Before I write anything else about Actual Sunlight, I’ll write this: if you’re dealing with feelings of chronic depression or suicidal thoughts, there are people willing to listen and to help, wherever you are. I know that’s kind of a trite thing to say, but in the context of this game, it seems like the most appropriate thing, too.
It’s also the thing I feel most comfortable writing, since beyond that, I’m kind of lost. I’m fortunate enough to never have had to deal with chronic depression or mental illness. I’ve never had to stave off suicidal thoughts. Like most people, I’ve had bad things happen to me, but luckily I’ve always been able to shake them off and move on with my life; the point of Actual Sunlight, as far as I can tell, is to convey what it’s like to be someone who can’t do that.
I’ll be frank: it didn’t do that for me.
That’s not to say the game doesn’t do it at all. I have no doubt that some people will play Actual Sunlight and feel a terrifying jolt of recognition as they see their own struggles played out in the text on the screen. What’s more, I hope that some younger people will pick up the game, and feel like creator Will O’Neill is speaking directly to them when he breaks the fourth wall about ten minutes into the game, and writes an impassioned plea to not give in to depression, to find a different and better path. And for those people, I’m glad the game exists, since anything that helps people deal with their own demons is, I hope, a good thing.
But as far as my personal experience goes? I kind of hated it.
I feel bad saying that. I know it’s probably the wrong way to react. But it’s the honest truth. Every moment I spent reading main character Evan Winter’s angsty whining was a moment I spent hoping the game would just hurry up and end. That sounds awful, of course, since a grim game like this has only one obvious conclusion (spoiler?). But…I don’t know. The more Winter retreated into his own head and the more time he spent obsessively going over all the ways the world sucked, the more I just grew frustrated and annoyed by it all. Again, I realize that’s the wrong way to react. But I have to be honest: I’ve felt more empathy for the main characters in, say, God of War (where my onscreen avatar was literally a god) or Uncharted (murderous, semi-sociopathic treasure hunter) or Katamari Forever (little dude rolling things up for the King of the Universe) than I did at any point in Actual Sunlight.

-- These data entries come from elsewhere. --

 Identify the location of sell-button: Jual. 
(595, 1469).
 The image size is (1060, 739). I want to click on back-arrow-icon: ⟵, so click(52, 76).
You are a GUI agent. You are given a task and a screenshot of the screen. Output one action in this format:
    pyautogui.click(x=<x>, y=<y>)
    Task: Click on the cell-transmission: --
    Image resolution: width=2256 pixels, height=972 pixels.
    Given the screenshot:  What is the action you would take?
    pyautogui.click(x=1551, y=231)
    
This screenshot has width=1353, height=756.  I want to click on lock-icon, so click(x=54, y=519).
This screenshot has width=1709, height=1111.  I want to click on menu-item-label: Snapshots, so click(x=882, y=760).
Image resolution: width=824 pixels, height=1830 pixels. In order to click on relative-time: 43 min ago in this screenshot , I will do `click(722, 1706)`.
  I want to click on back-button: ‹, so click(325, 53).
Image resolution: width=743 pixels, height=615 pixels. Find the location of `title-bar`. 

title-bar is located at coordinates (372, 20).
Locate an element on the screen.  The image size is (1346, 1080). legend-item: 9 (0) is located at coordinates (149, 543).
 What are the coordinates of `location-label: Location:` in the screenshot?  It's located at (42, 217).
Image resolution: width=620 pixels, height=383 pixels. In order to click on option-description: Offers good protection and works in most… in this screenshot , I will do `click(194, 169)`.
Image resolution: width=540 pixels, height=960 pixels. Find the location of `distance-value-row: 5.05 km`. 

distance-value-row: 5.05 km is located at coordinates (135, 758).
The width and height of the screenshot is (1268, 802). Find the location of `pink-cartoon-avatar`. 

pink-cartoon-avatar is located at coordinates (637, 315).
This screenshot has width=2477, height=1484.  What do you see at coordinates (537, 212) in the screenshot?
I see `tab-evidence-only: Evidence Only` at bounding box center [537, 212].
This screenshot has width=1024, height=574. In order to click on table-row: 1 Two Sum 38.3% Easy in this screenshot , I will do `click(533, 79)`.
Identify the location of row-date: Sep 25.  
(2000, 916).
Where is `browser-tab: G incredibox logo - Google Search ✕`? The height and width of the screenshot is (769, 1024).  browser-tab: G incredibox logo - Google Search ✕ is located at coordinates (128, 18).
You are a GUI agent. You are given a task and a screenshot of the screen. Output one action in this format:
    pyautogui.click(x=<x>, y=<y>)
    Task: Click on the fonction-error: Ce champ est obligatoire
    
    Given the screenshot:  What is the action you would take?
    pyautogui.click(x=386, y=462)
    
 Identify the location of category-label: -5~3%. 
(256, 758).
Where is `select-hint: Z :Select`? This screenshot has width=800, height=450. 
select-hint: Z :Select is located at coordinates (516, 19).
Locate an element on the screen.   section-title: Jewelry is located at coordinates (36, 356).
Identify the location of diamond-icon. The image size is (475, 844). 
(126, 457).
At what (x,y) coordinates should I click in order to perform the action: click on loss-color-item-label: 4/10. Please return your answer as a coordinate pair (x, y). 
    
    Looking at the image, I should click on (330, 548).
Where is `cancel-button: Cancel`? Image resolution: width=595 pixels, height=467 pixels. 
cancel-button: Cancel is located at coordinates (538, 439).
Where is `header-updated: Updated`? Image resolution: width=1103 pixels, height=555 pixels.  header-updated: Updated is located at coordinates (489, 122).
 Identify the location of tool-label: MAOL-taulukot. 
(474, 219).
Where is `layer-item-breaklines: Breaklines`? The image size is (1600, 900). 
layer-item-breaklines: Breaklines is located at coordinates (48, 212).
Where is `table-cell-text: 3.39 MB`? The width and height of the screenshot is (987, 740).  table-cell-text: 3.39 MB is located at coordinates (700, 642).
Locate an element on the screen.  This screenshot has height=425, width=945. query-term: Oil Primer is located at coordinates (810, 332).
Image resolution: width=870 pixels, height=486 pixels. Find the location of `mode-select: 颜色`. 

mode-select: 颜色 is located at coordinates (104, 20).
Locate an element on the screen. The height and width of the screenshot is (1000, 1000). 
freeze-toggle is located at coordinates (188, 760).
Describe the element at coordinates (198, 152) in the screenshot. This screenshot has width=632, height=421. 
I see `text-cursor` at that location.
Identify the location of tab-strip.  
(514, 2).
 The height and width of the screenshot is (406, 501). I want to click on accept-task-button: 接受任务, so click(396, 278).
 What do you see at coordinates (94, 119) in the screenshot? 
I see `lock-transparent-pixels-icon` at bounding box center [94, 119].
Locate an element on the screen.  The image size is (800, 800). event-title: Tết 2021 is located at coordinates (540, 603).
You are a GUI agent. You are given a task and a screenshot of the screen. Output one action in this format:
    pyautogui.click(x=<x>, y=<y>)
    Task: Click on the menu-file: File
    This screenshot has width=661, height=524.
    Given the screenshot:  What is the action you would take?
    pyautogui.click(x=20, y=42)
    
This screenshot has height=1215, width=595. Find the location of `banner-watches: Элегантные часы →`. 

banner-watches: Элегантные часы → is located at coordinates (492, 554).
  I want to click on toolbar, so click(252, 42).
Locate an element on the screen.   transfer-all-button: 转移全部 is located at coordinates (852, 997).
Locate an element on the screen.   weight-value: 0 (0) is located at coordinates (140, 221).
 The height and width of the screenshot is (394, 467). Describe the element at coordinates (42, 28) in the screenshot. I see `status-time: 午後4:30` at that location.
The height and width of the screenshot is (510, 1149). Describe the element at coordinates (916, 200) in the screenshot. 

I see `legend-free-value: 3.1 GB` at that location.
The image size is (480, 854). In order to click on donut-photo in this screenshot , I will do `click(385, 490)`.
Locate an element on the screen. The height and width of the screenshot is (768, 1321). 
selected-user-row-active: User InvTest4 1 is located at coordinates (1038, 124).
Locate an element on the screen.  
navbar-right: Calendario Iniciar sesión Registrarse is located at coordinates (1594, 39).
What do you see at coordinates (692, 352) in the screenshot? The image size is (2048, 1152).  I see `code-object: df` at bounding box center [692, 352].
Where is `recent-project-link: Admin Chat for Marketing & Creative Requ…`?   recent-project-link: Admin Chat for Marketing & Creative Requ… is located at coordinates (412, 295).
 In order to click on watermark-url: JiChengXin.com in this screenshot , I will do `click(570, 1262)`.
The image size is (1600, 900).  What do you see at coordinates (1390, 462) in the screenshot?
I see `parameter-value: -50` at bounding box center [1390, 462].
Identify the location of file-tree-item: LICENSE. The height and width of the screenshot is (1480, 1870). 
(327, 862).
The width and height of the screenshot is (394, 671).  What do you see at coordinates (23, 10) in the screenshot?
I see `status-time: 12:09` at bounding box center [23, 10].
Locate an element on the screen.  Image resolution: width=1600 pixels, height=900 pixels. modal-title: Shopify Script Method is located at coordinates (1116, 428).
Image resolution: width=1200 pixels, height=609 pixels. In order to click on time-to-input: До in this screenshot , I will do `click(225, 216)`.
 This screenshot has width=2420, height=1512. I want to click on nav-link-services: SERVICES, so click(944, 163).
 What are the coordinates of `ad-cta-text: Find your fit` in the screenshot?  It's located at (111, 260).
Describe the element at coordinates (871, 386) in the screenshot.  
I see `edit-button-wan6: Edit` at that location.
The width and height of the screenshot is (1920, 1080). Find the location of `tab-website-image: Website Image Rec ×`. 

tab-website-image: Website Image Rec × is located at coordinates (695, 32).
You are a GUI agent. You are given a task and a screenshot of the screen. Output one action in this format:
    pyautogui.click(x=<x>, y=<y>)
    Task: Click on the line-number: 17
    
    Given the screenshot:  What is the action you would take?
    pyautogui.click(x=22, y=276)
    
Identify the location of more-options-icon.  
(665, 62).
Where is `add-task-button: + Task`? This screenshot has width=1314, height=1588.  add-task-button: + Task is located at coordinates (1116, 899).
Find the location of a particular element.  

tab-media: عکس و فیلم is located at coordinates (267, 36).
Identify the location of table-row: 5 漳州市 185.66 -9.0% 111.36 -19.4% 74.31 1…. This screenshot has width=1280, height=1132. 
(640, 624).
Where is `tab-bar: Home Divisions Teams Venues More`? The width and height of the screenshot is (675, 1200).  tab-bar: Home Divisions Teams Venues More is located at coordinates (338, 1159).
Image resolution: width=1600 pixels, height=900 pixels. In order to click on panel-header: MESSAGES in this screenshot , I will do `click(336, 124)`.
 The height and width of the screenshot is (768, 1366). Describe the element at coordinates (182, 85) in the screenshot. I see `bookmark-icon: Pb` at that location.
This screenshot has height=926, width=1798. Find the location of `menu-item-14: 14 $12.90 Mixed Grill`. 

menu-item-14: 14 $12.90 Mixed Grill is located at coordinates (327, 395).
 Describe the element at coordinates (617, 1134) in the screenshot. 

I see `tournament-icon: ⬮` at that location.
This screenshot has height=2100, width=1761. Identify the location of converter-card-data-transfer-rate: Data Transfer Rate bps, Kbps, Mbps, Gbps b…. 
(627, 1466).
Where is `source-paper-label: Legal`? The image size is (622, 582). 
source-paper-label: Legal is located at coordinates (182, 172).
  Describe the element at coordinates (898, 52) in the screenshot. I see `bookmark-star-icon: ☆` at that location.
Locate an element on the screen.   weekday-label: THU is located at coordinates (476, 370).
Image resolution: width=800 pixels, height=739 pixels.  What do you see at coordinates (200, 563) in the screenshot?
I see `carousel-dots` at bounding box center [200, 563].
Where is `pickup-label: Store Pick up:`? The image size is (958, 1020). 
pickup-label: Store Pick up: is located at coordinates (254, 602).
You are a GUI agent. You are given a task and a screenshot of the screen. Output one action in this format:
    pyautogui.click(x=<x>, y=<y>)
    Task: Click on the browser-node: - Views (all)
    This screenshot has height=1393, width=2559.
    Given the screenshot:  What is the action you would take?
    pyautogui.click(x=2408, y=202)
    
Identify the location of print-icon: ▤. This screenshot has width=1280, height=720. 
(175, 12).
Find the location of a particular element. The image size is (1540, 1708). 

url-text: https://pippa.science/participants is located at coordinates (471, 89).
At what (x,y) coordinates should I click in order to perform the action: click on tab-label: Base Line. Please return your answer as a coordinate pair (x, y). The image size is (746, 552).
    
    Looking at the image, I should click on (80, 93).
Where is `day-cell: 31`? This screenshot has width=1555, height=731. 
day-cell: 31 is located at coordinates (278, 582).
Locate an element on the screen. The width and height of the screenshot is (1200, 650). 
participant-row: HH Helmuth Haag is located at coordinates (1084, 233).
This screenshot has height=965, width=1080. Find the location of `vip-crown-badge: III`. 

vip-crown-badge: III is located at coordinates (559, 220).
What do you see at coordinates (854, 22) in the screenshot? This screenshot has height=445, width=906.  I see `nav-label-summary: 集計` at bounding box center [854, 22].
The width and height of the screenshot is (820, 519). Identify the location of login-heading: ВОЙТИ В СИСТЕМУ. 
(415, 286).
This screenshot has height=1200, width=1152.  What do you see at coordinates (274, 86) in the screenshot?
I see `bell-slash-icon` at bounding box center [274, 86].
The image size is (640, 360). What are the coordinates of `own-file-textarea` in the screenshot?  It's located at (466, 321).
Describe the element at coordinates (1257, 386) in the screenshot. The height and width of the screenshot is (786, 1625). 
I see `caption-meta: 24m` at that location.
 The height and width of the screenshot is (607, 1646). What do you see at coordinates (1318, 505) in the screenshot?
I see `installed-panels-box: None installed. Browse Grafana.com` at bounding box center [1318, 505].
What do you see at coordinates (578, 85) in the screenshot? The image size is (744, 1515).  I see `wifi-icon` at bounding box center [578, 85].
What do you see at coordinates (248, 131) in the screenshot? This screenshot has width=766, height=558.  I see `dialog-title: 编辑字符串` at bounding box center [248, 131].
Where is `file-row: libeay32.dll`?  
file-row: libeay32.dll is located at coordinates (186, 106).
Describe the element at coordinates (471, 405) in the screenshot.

In my defense, of course, Winter is not a main character that’s particularly easy to love. Between his extreme solipsism, his implied alcoholism, his short temper, his rants about the homeless, his general misanthropy…well, you get the idea. And to top it all off, as if to drive home just how grating he is, the game accompanies his text-based downward spiral with a metallic screech. If ever a game actively tried to alienate its players, this is it.
Then again, as Actual Sunlight reminds players very early on, “This game is not a game: it’s a portrait.” To some extent, that feels like an easy out for the game, a way for it to suggest that its broader statement is more important than how that statement is conveyed, thereby rendering it immune to criticism. But at the same time…okay, sure, I’ll buy that. Actual Sunlight does have a message for some people, and for those people it could literally be a matter of life and death. Though if it is…I’ll just refer you back to this page one more time.